Несмотря на отряд просмотренных поклонников, ни с кем Вера не доходила до близости. Чувствовала, что все были не те. Она боялась не того, что она впервые почувствует, а того, что она впервые увидит. Лишение девственности представлялось ей именно таким визуальным процессом. Она часто думала, разглядывая себя в зеркале, что недаром природа сделала глаз столь похожим на лоно. Та же прорезь, те же волосы окоёмкой. Зрелище первого в Вериной жизни мужчины должно было вытолкать невинность из её зрачков.
Время мелькало. Вера жмурилась, уставая от постоянной экзаменации лиц и тел. Никто не годился, а ей стукнуло уже двадцать два года. Вере стало мерещиться жалкое, обречённое одиночество.
И вот, наконец, в поле зрения появился Юра. Он был так статен, опрятен и хорош собой, что Верины глазные яблоки налились густым изумрудным цветом. Она в три раза сильнее обычного лучила новому поклоннику очи и не могла с собой совладать.

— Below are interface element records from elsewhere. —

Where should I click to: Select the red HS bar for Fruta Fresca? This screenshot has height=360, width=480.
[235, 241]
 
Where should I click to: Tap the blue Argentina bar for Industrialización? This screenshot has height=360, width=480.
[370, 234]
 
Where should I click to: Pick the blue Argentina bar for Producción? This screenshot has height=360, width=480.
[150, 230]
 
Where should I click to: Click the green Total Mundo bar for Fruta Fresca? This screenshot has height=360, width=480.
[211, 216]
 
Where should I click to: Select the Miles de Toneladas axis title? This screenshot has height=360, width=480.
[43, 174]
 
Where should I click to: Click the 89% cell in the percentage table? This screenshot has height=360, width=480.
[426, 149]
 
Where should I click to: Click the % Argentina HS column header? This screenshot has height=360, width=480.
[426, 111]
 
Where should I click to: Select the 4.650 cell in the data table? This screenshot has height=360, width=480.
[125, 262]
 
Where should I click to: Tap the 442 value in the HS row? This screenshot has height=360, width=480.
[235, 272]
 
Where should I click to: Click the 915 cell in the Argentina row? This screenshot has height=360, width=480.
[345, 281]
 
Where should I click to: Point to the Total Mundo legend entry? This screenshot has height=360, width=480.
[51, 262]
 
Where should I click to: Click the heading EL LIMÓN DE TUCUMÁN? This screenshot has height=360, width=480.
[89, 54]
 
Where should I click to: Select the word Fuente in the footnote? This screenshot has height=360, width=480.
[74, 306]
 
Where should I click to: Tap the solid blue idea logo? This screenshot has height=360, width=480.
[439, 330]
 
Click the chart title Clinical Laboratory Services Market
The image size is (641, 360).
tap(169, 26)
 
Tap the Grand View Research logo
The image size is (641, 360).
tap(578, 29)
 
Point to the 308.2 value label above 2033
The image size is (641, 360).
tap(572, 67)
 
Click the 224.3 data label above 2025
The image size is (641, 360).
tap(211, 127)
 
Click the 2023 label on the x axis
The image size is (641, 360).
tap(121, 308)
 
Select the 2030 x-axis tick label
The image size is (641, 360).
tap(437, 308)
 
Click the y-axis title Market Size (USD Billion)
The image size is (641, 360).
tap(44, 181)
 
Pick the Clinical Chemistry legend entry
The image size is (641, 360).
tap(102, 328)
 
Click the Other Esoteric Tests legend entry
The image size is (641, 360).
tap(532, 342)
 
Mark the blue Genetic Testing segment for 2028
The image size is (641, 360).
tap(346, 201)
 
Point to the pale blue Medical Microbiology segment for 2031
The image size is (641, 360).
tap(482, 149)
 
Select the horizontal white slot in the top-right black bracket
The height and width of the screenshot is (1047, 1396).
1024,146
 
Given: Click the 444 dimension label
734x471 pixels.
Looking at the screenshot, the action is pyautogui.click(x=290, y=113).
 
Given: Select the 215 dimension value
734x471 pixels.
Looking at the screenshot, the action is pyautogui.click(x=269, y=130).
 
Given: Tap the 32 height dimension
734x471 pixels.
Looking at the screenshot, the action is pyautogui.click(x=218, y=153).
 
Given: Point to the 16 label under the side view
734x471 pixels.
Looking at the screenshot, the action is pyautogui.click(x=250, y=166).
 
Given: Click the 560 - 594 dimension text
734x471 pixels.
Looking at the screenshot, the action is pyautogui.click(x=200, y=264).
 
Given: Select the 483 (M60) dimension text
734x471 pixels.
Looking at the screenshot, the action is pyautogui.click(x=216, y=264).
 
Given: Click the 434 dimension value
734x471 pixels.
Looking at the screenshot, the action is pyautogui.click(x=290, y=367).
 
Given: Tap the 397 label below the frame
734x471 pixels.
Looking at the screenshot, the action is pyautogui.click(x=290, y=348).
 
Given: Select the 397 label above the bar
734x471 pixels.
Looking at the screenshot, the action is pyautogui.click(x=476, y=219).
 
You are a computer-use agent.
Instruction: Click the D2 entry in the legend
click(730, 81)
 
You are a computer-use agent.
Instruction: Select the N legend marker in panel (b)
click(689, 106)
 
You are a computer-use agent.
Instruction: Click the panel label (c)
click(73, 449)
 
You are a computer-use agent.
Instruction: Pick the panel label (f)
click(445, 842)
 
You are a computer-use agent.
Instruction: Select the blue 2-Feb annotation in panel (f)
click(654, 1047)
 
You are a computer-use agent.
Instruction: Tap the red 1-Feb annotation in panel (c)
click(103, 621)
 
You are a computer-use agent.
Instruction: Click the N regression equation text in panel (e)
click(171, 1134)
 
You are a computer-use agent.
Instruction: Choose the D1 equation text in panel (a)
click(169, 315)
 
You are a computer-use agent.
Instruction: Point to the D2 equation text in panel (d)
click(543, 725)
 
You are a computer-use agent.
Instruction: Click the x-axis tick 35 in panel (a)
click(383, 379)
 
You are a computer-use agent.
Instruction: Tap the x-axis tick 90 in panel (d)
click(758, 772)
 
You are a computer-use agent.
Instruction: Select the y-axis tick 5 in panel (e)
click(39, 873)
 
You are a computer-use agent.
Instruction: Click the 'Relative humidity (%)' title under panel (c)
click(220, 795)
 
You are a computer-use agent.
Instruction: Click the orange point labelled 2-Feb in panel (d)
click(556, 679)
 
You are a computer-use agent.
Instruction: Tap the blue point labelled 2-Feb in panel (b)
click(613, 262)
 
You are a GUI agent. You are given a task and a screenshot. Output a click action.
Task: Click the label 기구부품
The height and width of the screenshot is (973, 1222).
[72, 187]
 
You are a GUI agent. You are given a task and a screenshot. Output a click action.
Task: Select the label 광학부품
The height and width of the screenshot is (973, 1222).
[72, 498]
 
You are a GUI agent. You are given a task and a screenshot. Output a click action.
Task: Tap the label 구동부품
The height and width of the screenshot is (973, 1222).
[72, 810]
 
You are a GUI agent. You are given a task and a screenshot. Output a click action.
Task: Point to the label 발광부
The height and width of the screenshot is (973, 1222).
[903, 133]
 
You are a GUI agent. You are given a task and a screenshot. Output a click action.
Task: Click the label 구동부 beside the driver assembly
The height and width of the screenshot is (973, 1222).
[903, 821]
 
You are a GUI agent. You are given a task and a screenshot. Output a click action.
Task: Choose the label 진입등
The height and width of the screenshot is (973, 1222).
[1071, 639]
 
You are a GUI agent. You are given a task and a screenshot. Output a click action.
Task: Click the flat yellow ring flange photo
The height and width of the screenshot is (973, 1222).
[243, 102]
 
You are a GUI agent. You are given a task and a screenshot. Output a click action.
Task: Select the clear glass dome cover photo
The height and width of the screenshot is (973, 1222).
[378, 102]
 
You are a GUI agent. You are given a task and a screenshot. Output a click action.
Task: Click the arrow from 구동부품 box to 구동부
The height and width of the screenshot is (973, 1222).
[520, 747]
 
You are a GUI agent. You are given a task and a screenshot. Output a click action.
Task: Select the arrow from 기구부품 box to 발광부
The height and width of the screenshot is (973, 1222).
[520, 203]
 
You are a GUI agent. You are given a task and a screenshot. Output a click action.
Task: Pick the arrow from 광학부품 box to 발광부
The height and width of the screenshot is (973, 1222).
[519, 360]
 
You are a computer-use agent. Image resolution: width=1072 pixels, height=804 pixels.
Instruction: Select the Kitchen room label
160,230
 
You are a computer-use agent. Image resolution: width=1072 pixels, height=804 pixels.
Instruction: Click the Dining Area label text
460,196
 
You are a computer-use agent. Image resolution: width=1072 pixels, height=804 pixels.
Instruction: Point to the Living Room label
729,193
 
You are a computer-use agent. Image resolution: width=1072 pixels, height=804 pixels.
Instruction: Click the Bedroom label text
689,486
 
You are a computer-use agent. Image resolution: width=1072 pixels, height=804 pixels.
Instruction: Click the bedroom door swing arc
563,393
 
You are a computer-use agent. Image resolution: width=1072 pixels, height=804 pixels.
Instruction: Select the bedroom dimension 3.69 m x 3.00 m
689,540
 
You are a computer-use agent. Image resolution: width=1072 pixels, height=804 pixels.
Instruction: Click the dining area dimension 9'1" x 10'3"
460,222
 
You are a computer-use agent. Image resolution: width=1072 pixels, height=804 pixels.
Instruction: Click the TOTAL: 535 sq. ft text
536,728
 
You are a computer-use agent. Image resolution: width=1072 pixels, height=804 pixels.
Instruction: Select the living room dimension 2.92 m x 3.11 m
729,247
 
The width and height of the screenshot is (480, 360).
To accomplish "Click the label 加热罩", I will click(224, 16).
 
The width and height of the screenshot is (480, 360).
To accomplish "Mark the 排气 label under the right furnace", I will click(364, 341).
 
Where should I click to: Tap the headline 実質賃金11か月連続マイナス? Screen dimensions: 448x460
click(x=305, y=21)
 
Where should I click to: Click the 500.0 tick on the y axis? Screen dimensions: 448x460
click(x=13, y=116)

Юра стал первым и единственным мужчиной, способным открыто смотреть ей в глаза, не пряча их под козырьком фуражки. Справедливости ради, стоит заметить, что так Юра глядел не только на Веру, но и на весь окружающий мир. Открыто, бесстрашно, уверенно, с намерением всё изменить. За это Вера и полюбила его.
Ещё до свадьбы она увидела то, чего боялась и хотела раньше. Всю ночь смотрела во все глаза так, что даже Юра смущался и бормотал: «Ну-ну, всего уже обсмотрела, хватит…»
После свадьбы жизнь и вовсе стала загляденье. Дали большую комнату. Юра ходил на службу. Чем именно он занимался, Вера не знала. Ей было не до того. Она наконец-то поняла, зачем природа наградила её таким работящим взглядом. Вера принялась с максимальным усердием следить за чистотой в доме, за Юриной формой, за питанием, за родившимся сыном Митей. Жизнь наполнилась смыслом – не упускать ничего из виду: ни жёлтых пятен на пелёнках, ни пыли на серванте, ни сбегающего за край кастрюли молока. Вера не думала идти на службу – она работала не покладая рук и глаз дома.